RECORDS FOR THE EXERCISE:
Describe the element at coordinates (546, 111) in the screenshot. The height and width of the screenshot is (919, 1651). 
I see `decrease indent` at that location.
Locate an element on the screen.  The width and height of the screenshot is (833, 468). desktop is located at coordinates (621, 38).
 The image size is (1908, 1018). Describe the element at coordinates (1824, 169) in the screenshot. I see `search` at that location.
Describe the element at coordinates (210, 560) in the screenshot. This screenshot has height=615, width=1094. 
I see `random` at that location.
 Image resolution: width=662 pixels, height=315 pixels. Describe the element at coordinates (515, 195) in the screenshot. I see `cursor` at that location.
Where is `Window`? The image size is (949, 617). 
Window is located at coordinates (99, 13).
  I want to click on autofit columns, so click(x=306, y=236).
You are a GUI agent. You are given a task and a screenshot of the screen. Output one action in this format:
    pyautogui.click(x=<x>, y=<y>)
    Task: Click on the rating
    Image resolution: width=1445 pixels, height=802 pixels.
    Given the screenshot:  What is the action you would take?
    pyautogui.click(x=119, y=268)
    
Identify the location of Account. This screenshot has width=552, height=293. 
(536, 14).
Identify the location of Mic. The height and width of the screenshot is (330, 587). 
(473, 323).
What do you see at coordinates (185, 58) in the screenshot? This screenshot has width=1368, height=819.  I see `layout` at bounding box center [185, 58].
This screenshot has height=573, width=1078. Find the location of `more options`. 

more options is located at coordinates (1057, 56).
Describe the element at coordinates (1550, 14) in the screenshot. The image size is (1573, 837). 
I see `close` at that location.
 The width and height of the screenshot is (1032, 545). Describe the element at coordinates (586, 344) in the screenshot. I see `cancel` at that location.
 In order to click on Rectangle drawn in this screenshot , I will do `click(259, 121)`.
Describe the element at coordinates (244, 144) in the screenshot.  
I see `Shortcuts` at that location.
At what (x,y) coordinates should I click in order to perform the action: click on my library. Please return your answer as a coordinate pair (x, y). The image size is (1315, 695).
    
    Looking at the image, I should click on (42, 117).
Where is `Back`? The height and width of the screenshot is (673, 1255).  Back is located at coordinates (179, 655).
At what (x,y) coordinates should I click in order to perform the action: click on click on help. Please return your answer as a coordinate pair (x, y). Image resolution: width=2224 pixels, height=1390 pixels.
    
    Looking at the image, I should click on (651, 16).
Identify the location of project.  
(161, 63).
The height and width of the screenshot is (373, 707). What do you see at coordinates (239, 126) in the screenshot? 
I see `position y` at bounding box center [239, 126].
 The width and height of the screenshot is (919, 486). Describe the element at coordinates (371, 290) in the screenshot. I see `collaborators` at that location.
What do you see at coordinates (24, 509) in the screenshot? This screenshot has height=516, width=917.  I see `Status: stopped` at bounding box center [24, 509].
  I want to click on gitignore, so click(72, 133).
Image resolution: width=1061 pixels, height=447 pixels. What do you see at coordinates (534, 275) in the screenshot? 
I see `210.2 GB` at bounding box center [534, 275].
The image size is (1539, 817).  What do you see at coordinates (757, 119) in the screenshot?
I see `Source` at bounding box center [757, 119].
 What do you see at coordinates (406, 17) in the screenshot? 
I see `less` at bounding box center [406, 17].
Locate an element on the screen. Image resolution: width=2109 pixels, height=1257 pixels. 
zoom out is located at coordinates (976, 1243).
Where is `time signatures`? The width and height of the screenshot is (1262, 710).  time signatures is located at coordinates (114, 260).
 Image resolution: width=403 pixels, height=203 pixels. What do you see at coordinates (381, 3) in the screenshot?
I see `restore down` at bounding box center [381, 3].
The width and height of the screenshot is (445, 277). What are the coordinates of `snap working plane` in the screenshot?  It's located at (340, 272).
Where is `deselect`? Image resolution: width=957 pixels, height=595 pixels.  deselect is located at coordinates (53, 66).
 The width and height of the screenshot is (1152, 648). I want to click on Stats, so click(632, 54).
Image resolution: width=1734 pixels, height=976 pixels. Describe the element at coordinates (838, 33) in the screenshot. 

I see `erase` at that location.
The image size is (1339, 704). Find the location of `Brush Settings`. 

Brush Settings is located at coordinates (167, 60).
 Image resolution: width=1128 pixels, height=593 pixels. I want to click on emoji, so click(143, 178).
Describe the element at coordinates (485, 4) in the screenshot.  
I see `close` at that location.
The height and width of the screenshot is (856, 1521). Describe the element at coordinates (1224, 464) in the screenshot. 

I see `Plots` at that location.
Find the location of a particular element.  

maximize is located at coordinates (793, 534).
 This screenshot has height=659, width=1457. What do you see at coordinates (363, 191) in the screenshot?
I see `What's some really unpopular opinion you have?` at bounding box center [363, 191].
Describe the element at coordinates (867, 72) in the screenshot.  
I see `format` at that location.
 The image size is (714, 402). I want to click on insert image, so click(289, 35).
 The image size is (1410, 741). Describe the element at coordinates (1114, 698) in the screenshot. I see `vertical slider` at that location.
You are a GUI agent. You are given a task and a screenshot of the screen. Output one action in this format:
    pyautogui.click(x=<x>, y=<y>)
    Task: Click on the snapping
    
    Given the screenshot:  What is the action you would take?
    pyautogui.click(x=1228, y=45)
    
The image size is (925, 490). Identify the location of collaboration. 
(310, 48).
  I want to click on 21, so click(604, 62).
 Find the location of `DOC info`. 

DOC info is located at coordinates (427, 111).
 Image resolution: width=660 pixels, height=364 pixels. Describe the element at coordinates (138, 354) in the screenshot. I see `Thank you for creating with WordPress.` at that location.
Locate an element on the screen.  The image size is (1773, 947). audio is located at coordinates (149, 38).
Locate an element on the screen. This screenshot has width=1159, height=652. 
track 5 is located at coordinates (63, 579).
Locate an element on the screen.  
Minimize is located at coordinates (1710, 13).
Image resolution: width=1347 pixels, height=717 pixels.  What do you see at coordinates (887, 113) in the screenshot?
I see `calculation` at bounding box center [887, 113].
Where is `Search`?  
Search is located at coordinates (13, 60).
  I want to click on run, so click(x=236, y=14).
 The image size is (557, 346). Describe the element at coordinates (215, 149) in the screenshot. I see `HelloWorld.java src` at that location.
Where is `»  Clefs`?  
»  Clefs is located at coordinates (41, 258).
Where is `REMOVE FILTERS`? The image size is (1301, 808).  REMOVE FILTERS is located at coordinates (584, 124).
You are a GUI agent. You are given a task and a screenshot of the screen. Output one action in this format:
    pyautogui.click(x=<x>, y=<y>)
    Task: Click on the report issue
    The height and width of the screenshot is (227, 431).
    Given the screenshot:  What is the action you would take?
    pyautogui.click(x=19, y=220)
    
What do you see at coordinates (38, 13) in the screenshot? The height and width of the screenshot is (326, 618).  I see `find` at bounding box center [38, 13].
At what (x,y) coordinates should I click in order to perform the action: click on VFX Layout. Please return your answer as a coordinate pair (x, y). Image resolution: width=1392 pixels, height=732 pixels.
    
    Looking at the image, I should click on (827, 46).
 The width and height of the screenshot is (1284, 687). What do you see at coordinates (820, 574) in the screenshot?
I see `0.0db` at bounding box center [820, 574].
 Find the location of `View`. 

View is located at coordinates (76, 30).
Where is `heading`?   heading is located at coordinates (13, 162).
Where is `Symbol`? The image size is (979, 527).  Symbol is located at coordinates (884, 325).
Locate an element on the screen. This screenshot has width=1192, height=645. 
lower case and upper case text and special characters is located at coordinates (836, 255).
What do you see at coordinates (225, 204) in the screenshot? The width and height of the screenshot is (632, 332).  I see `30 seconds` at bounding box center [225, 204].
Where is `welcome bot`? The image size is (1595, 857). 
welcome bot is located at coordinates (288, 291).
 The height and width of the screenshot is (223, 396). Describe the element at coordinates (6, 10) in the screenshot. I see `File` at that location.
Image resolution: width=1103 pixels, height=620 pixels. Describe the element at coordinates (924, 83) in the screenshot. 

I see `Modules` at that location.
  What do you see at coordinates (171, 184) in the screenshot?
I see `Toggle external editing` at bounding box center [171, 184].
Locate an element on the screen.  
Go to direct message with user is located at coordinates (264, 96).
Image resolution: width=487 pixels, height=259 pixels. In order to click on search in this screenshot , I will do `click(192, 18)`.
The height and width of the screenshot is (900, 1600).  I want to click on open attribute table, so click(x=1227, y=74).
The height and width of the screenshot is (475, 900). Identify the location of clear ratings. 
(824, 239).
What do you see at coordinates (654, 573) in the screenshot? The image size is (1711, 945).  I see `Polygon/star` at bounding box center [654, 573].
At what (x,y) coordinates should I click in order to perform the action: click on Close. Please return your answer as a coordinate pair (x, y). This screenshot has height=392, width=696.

WHAT TO DO: Transcribe the items above exactly, everything from the line containing "The height and width of the screenshot is (900, 1600)." down to the line containing "What do you see at coordinates (654, 573)", with both of those lines included.

TASK RESULT:
The height and width of the screenshot is (900, 1600).  I want to click on open attribute table, so click(x=1227, y=74).
The height and width of the screenshot is (475, 900). Identify the location of clear ratings. 
(824, 239).
What do you see at coordinates (654, 573) in the screenshot? The image size is (1711, 945).  I see `Polygon/star` at bounding box center [654, 573].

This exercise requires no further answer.